I’ve written seven books. My favorite is a novel: The Last Laugh. Here is an excerpt I love:
Wednesday, no evening meeting. Paul and I drank instant coffee and ate Twinkies together. It had come to this. Then things began to get very clear. I was wasting precious time in distraction. All that mattered, and urgently, was that I be with Sam. That was our destiny. I knew. She was teaching yoga in less than an hour. No problem. I would go surprise her, and that would be that. Happily ever after. I pictured us proudly announcing our engagement to the assembled students later that day. How could I have missed such a simple solution? My already married status did not even rear its head as an impediment. I jumped up from the breakfast table, excused myself and got on a bus headed towards the rest of my life.
The class was in a ground floor studio: soft music playing, a statue of the Buddha in the corner, some flowers in a vase at his feet. The floor was covered with coconut matting. There were ten or twelve people already in the room with very professional-looking mats rolled out. Most of them were graying women, in an all-out war with the aging process. Sam looked surprised to see me, suspicious even, but pointed to a corner and gave me a mat of my own. She wore tight leggings, a leotard, her hair tied back in a ponytail. She taught yoga with the same grace with which she had served coffee and cheesecake on that first night, the same grace she had brought to the minestrone soup. Each movement seemed like ballet.
Yoga has never been a primary strength for me. I prefer gentler approaches to caring for the body, like taking long baths, lying in bed, or receiving massage. Sam soon had us doing things I would not have thought possible or advisable. We had to stretch our legs straight out in front of us, and bend forward from the waist. Some of the ladies were kissing their kneecaps in smug flexibility; as hard as I tried, my knees were still a long way from my head. Next we lay on our backs and raised our legs and feet up towards the ceiling, then raised up the whole torso, so only head and neck remained on the ground. That was bad enough, way beyond my pain threshold. Every tiny space between every vertebra was announcing revolt. But it did not stop there. It went on and on. We lowered our legs even further behind the head, until the feet were touching the ground. That was the idea, anyway, and it seemed to work out fine for the ladies with rubber spines. My feet dangled in midair, like a disoriented insect. Sam cruised among the urban yogis, murmuring words of encouragement. As she came close, I lowered my feet even further to the floor, in a kamikaze bid for her approval.

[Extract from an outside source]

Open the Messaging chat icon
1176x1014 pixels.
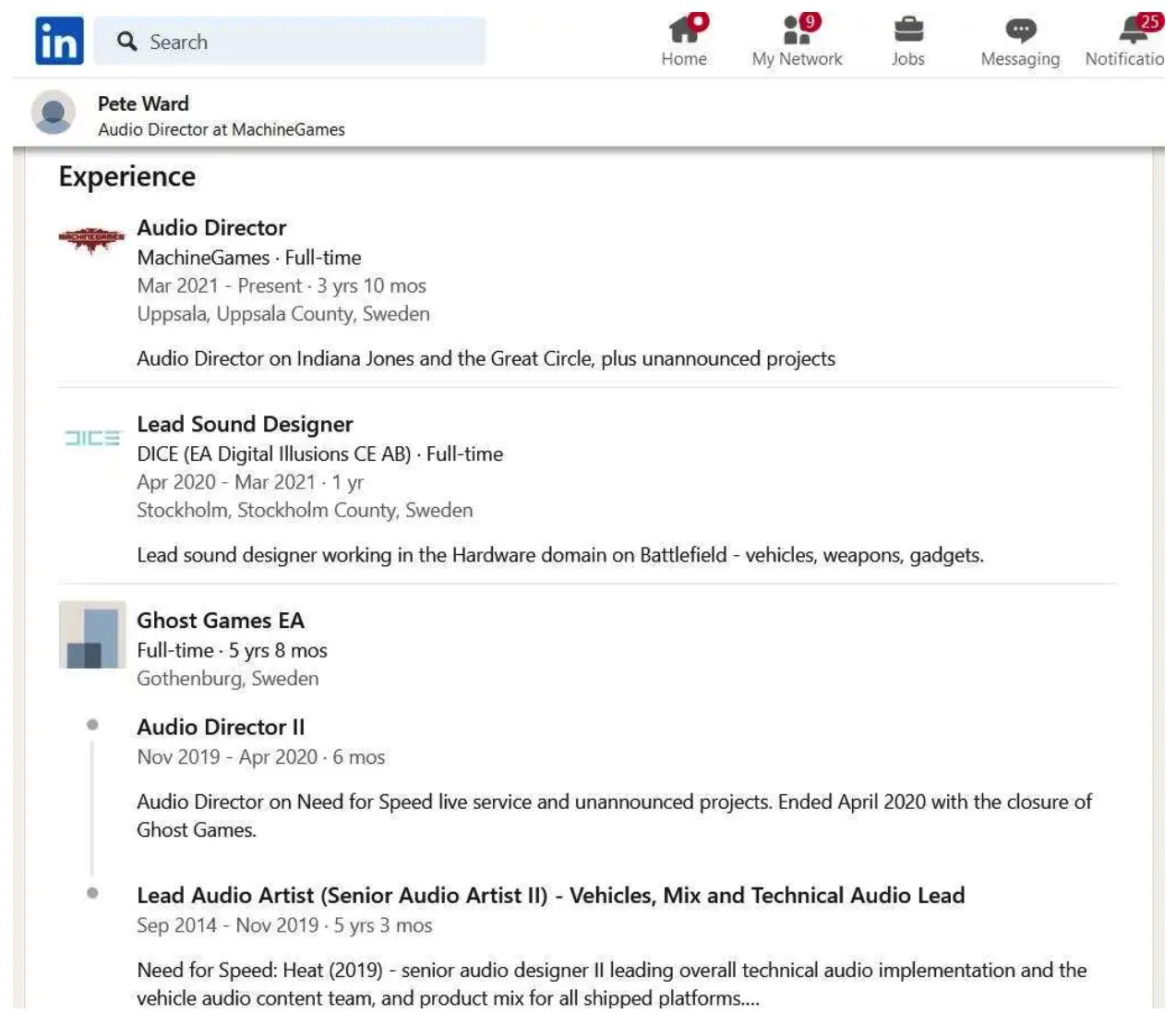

“Don’t strain Matt,” was all she could offer my heroic self-torture.
“Would Hawaii suit you for the honeymoon?” I tried to reply. Too late, she had moved on. “And what about children, I’m really ok to have more…” We could discuss it later. We had the rest of our lives.
We finished with a balancing posture, for which I was truly unprepared. First we stood on our mats, in two long lines, one behind the other.
“Place your feet together, feel your head pulled to the sky as though by a golden thread,” Sam said.
I relished every word, made mental notes to encourage her to write poetry.
“Now, reach back with the left hand and catch your left ankle. Pull your foot up to the buttocks.”
I felt a shiver of excitement as she said that word. I love your buttocks, darling, I rehearsed for Hawaii.
“Stretch your right arm out in front, and lean the head and torso forward.”
Every tiny part of me was now relying on my right ankle to stay upright, and my right ankle was feeling quite unsure of its credentials for the job.
“Now, stretch your left foot and leg out behind you.”
A very trained foot, proudly adorned in a pristine white sock, appeared perfectly still in mid air before me, offered as a challenge from the lady on the next mat up. I was already wobbly before Sam did her tour of the room, but the more desperate I felt to excel at this feat, the more elusive it became. I held out as long as I could, but when it was truly time to abandon hope, raw instinct kicked in. I reached out for the nearest stable object I could find, in hopes of staying upright. I grabbed that still and strong white sock. We went down together.
I was disappointed in that lady. With all her yogic practice, the perfect outfit and all, I would have expected greater control of her emotions. Her assumption that I had done it on purpose, and her quite needless aggression to me betrayed her yogic training to be very immature. I made a mental note to have a word with Sam about this, when we were alone later.
“So sorry,” I offered as I helped the lady back up to her feet. “I trained in partner yoga in India, you know. More interaction in those schools.” She was unimpressed, and looked at me as though I were both mad and dangerous. Sam giggled. I winked at her. We would have a good laugh about this later, maybe in bed gazing out at the sunset, sipping white wine. Organic.